__Given records__:
** start **

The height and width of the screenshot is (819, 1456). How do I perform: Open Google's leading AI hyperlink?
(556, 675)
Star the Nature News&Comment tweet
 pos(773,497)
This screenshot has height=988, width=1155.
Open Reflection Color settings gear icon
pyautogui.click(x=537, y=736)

** end **
** start **

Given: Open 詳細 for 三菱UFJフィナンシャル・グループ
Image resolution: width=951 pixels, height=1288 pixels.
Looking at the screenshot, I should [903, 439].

** end **
** start **

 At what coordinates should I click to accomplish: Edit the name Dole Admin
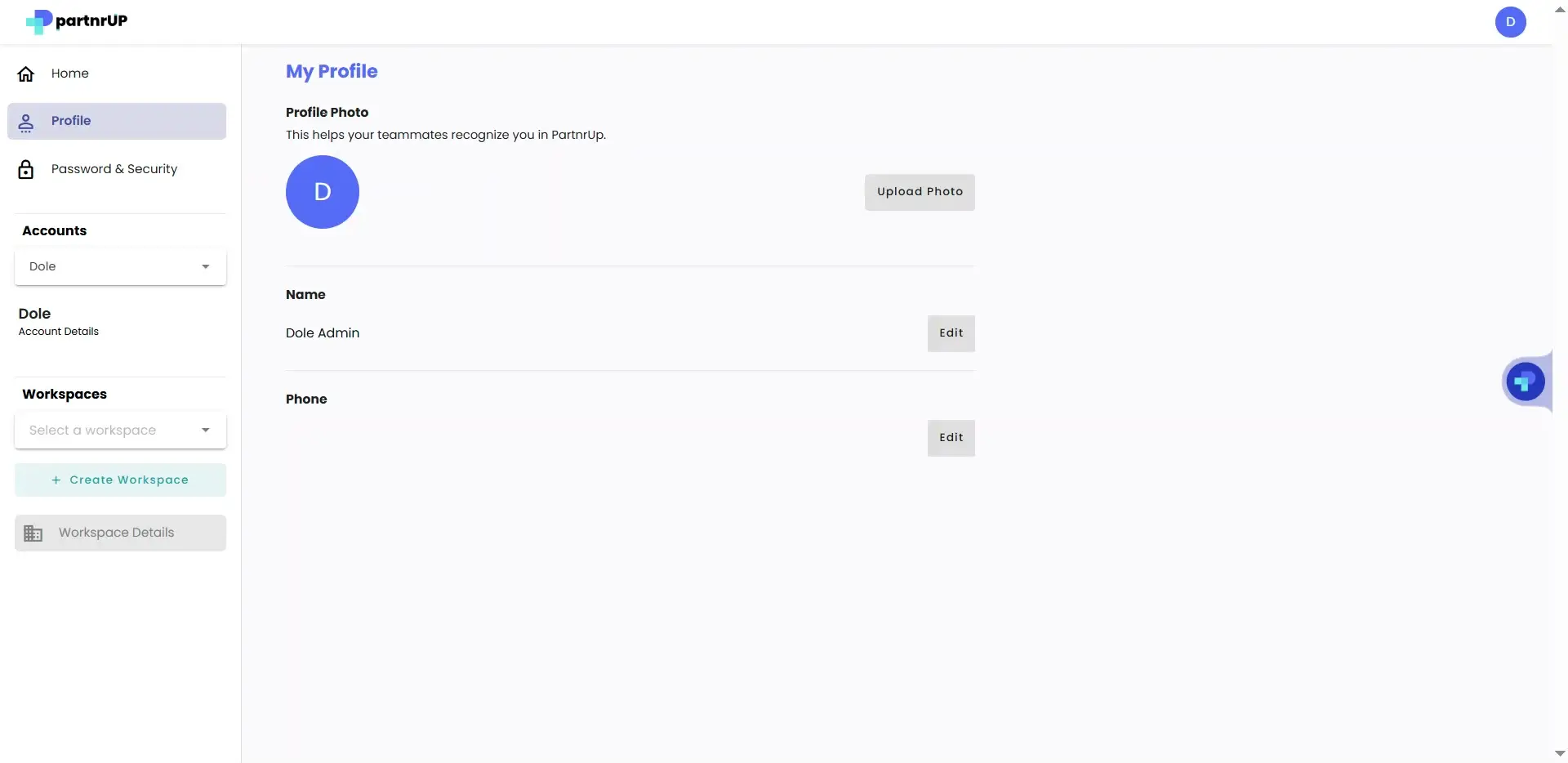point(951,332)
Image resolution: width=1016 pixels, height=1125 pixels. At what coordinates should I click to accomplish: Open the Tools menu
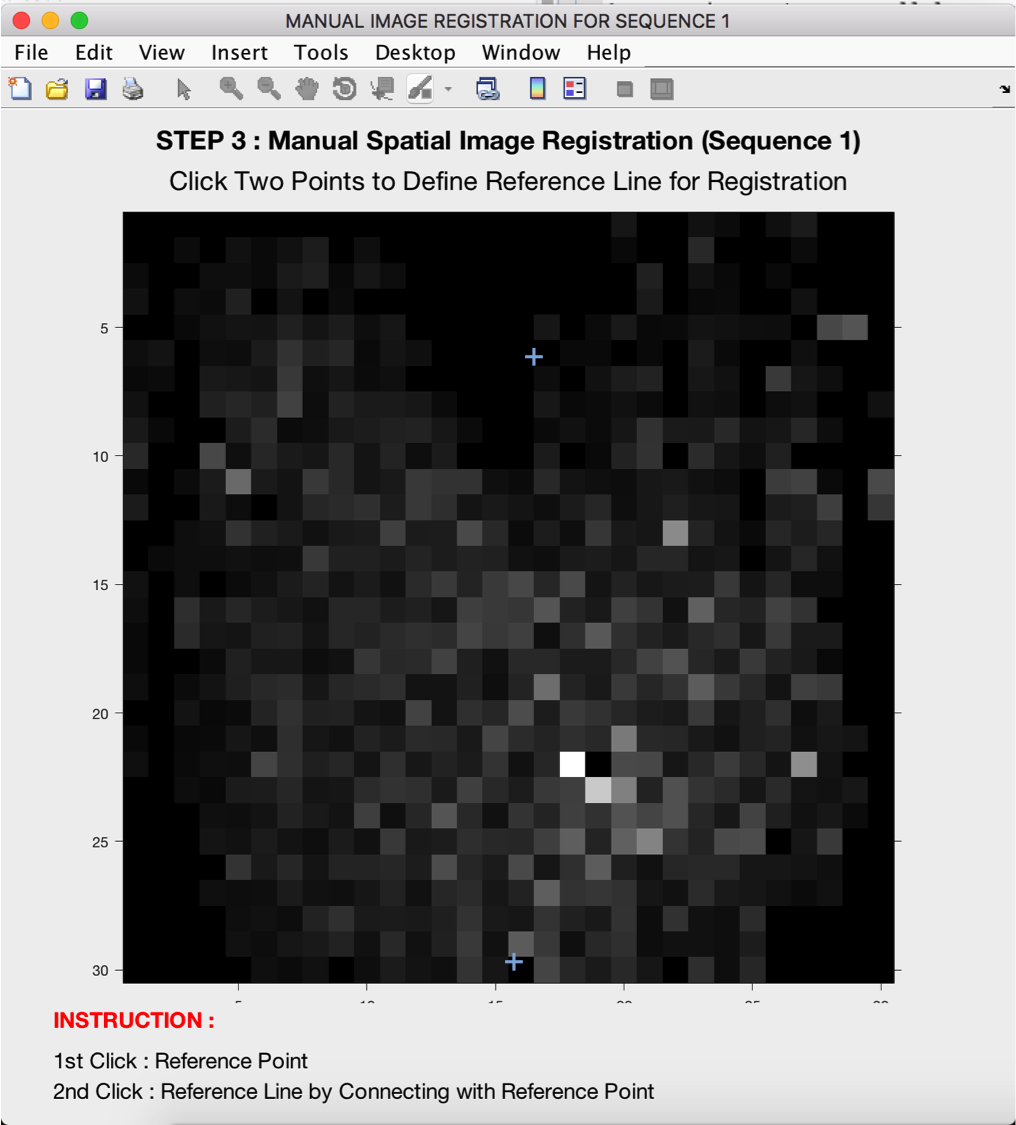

** end **

__Exercise directions__:
Convert the records from the line with "The height and" up to and including the line with "pyautogui.click(x=537, y=736)" into a Markdown table with the columns No. and Record, numbering each row and leaving out blank lines.

__Task result__:
| No. | Record |
|---|---|
| 1 | The height and width of the screenshot is (819, 1456). How do I perform: Open Google's leading AI hyperlink? |
| 2 | (556, 675) |
| 3 | Star the Nature News&Comment tweet |
| 4 |  pos(773,497) |
| 5 | This screenshot has height=988, width=1155. |
| 6 | Open Reflection Color settings gear icon |
| 7 | pyautogui.click(x=537, y=736) |